# start of Material provided

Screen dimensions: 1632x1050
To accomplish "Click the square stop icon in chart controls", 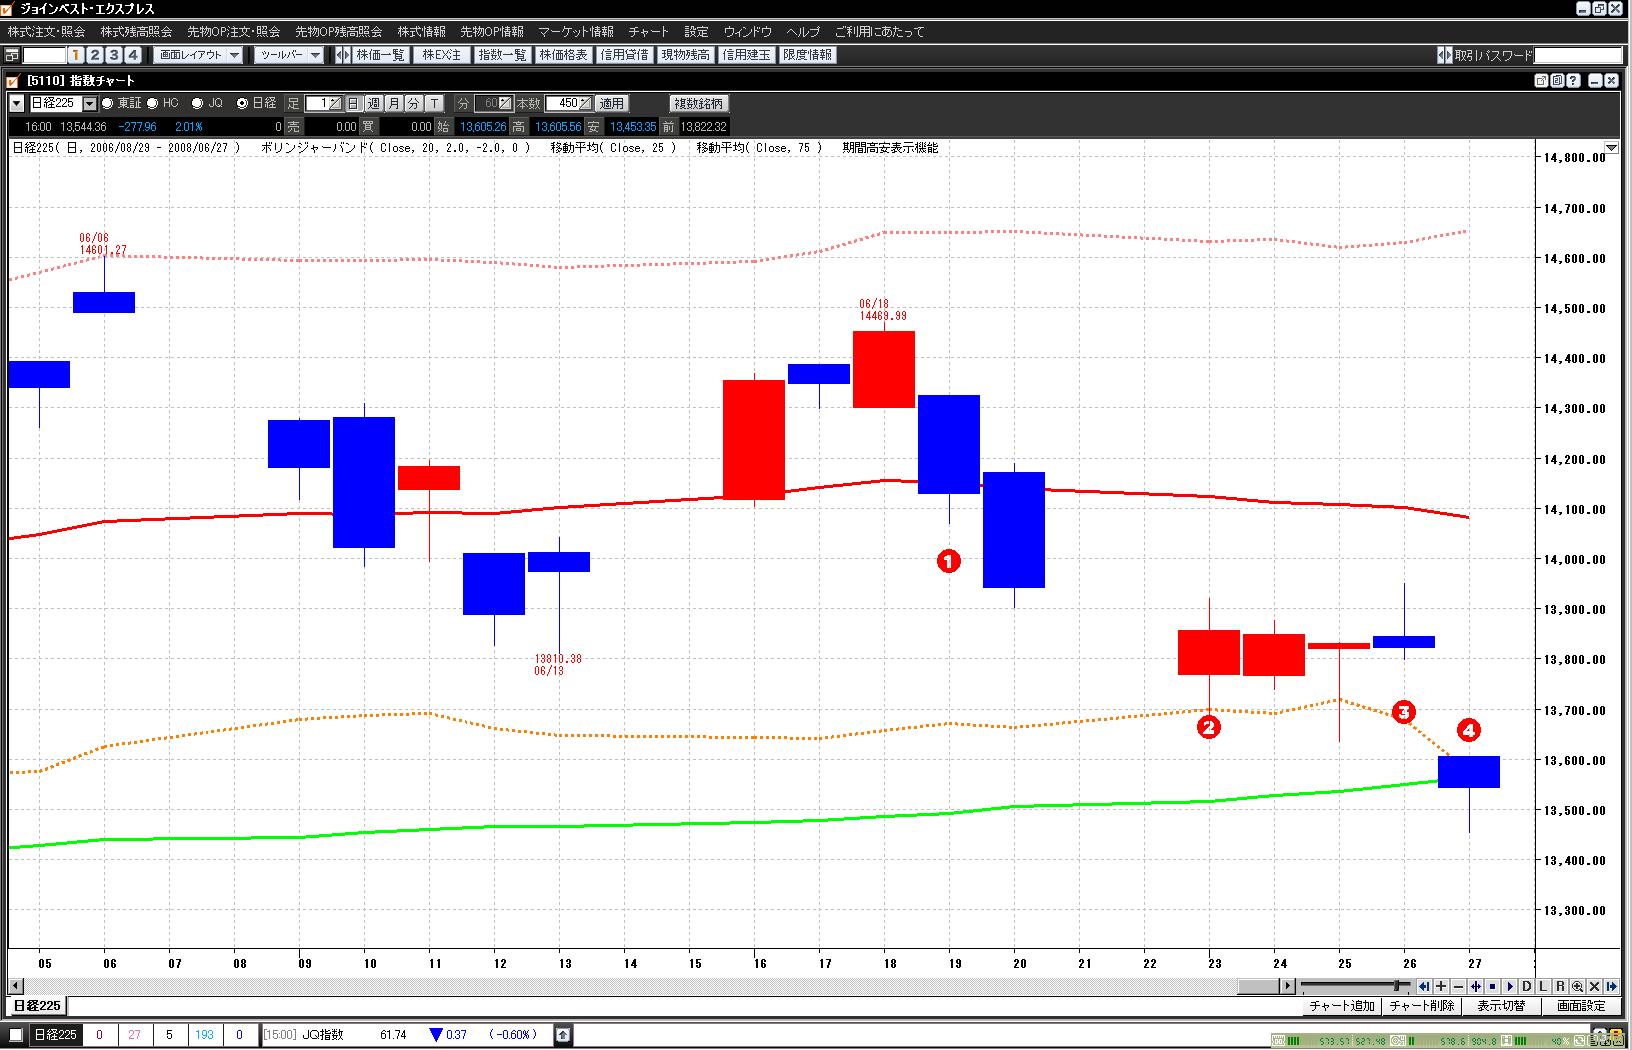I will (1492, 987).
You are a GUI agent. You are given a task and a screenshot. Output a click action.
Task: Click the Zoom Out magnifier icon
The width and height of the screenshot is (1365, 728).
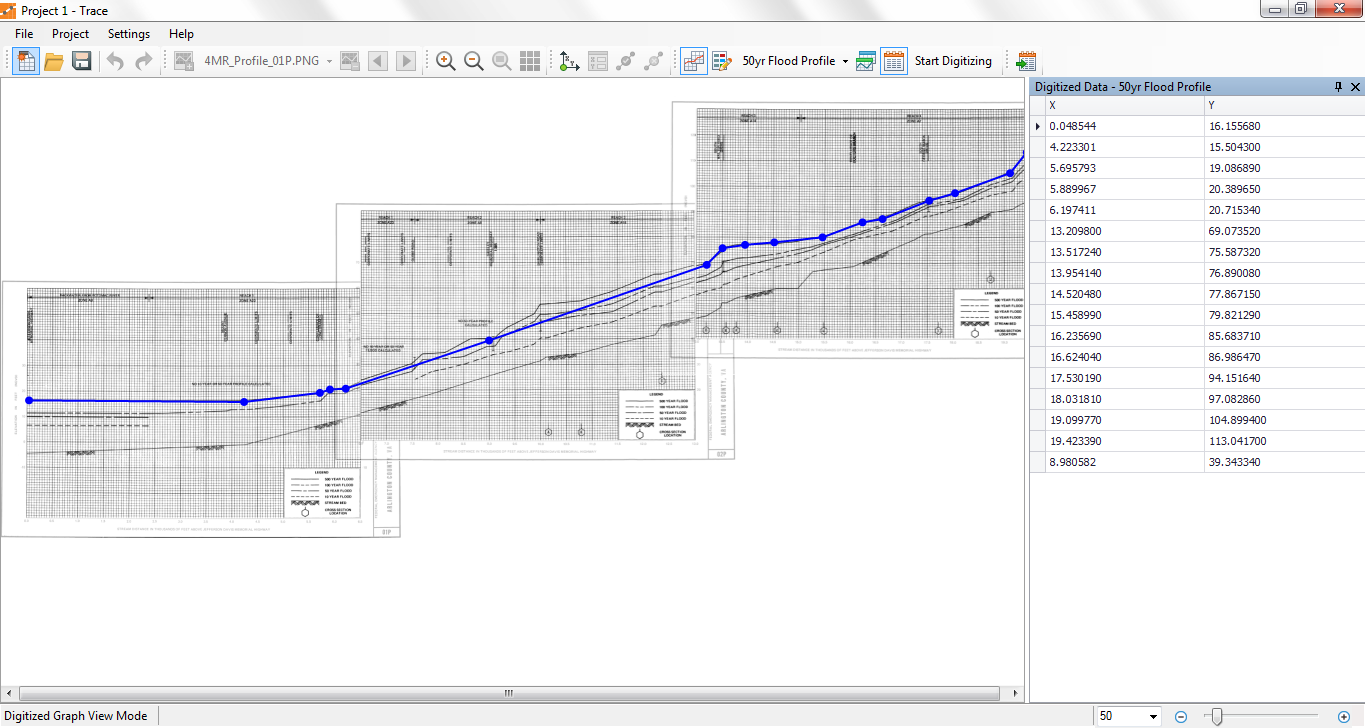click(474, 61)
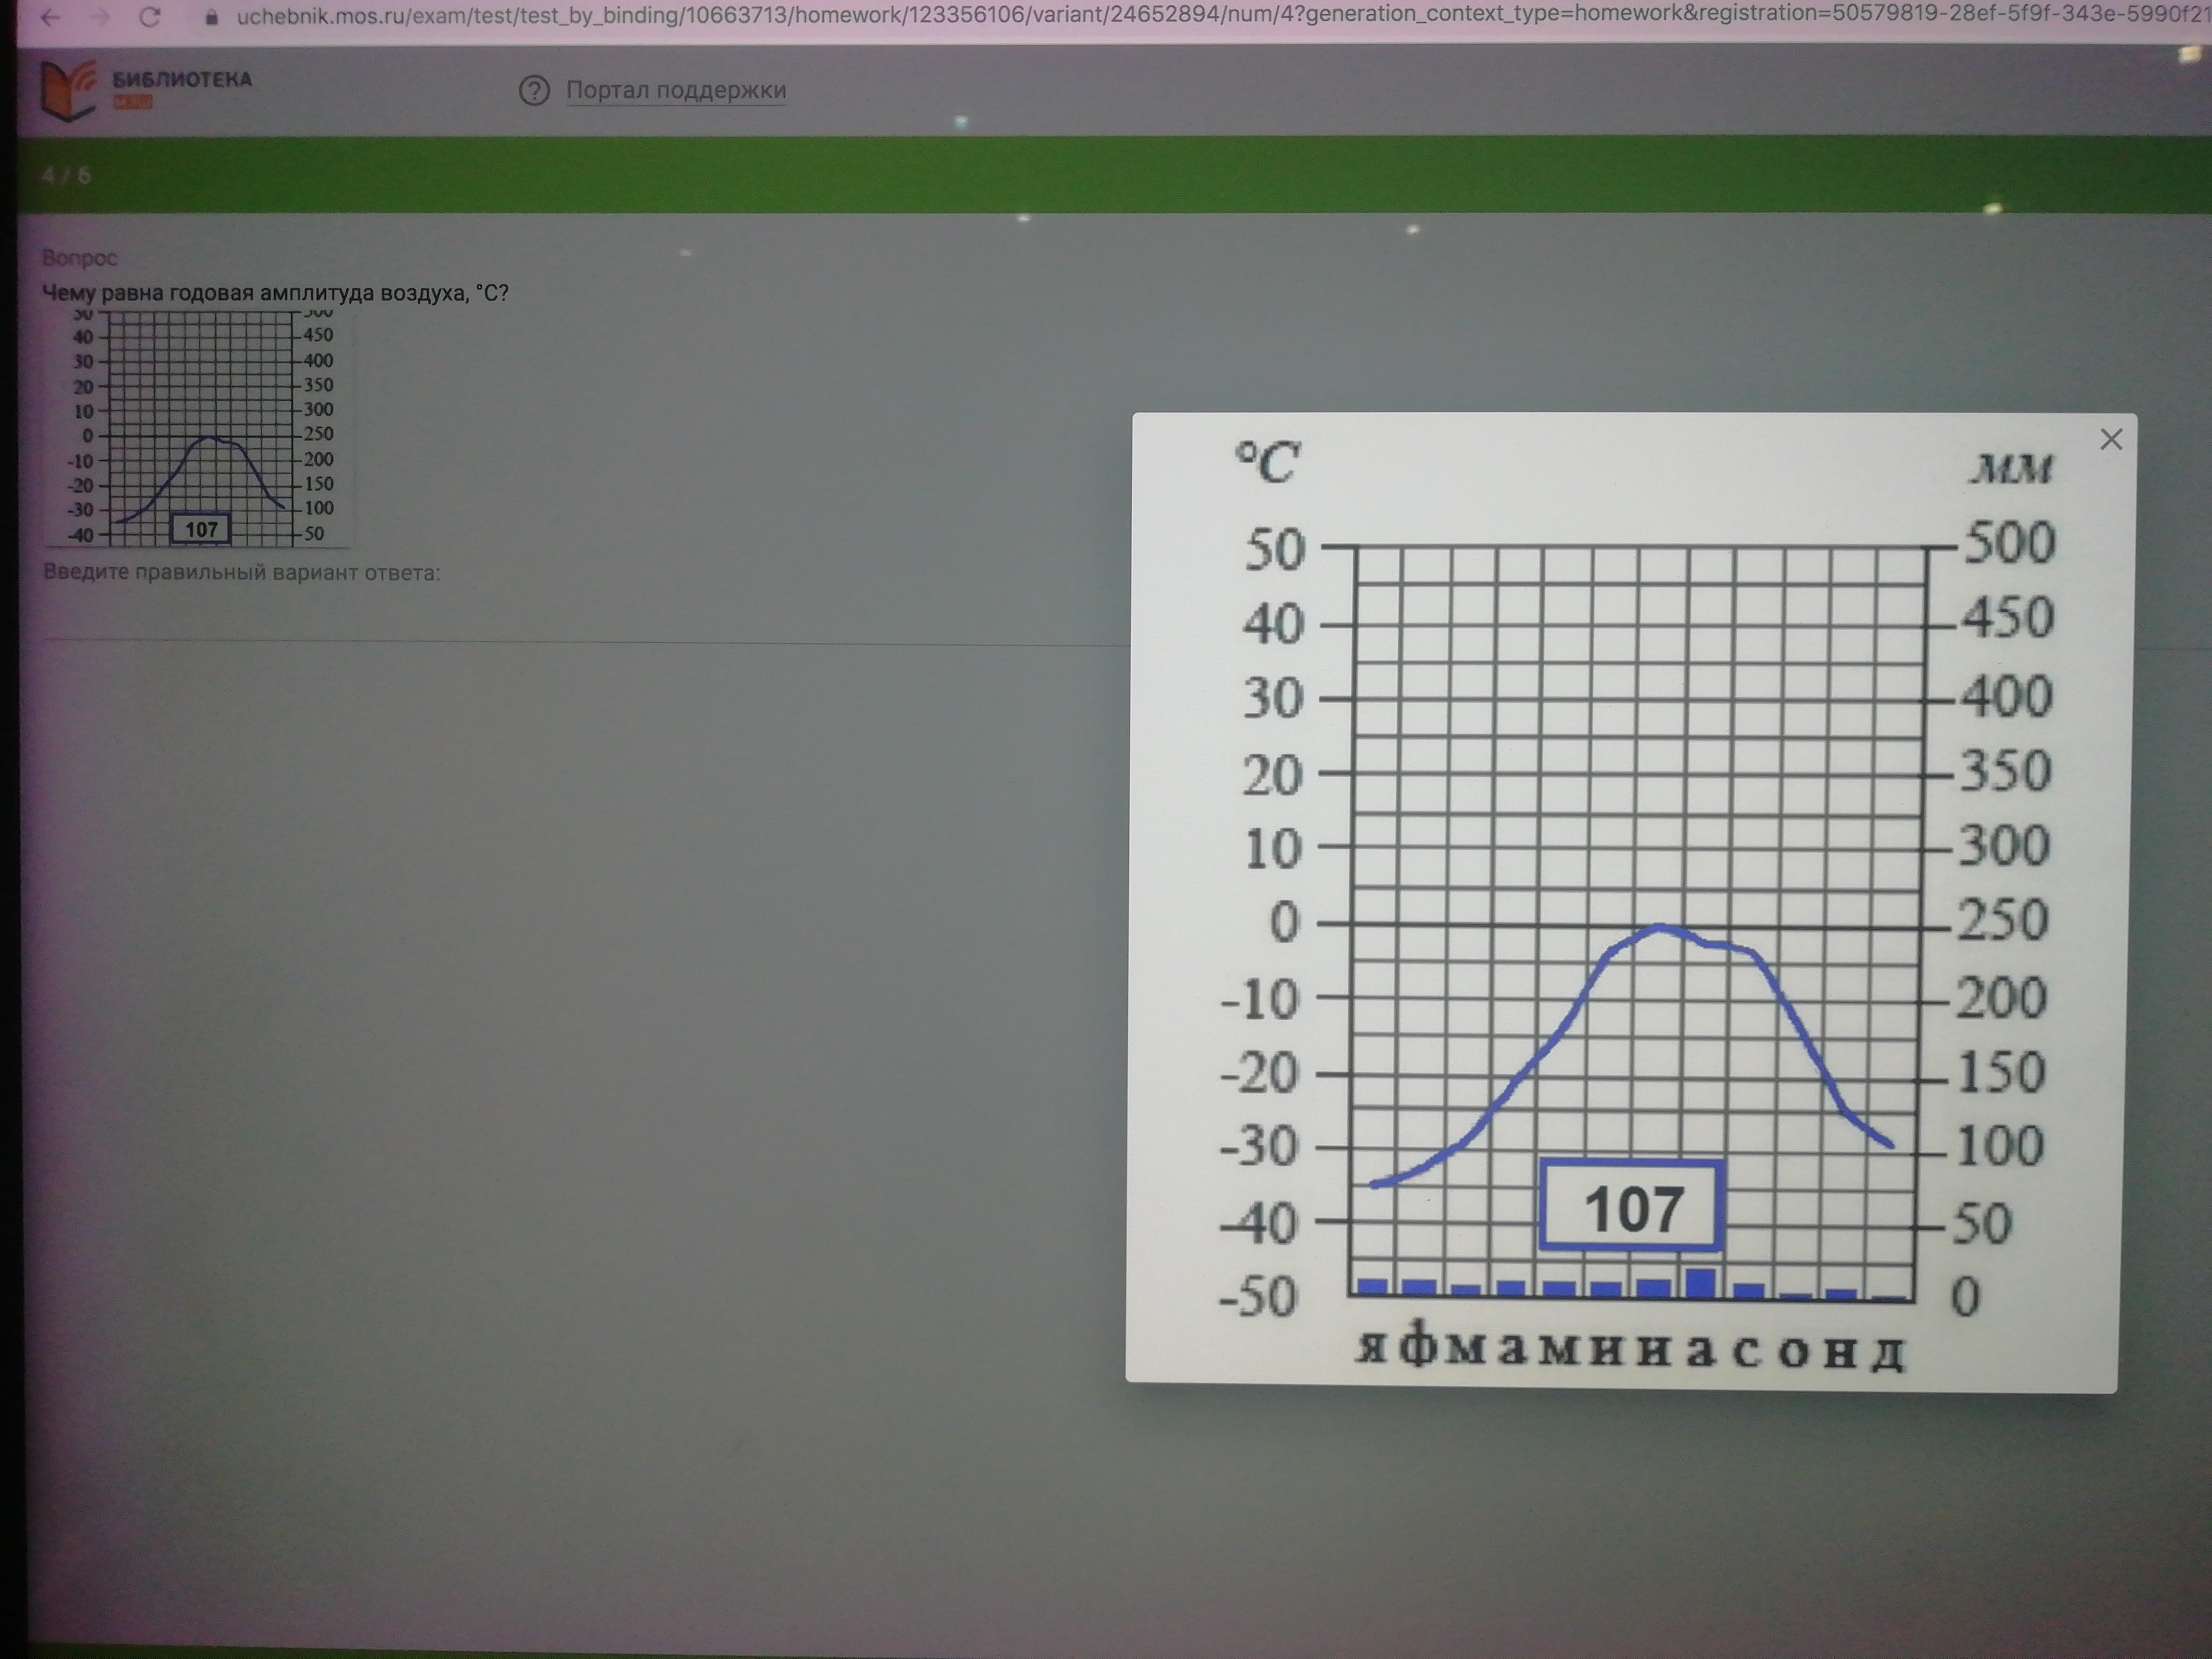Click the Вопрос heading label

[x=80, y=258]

# end of Material provided

To do: Can you put the records, from the line containing "You are a GUI" through the end, into a JSON list of strings with one string per line, skipping blank lines and leaving the pictures out?

Response to the task:
[
  "You are a GUI agent. You are given a task and a screenshot. Output a click action.",
  "Task: Click the Zoom Out magnifier icon",
  "The width and height of the screenshot is (1365, 728).",
  "click(474, 61)",
  "Click the Вопрос heading label",
  "[x=80, y=258]"
]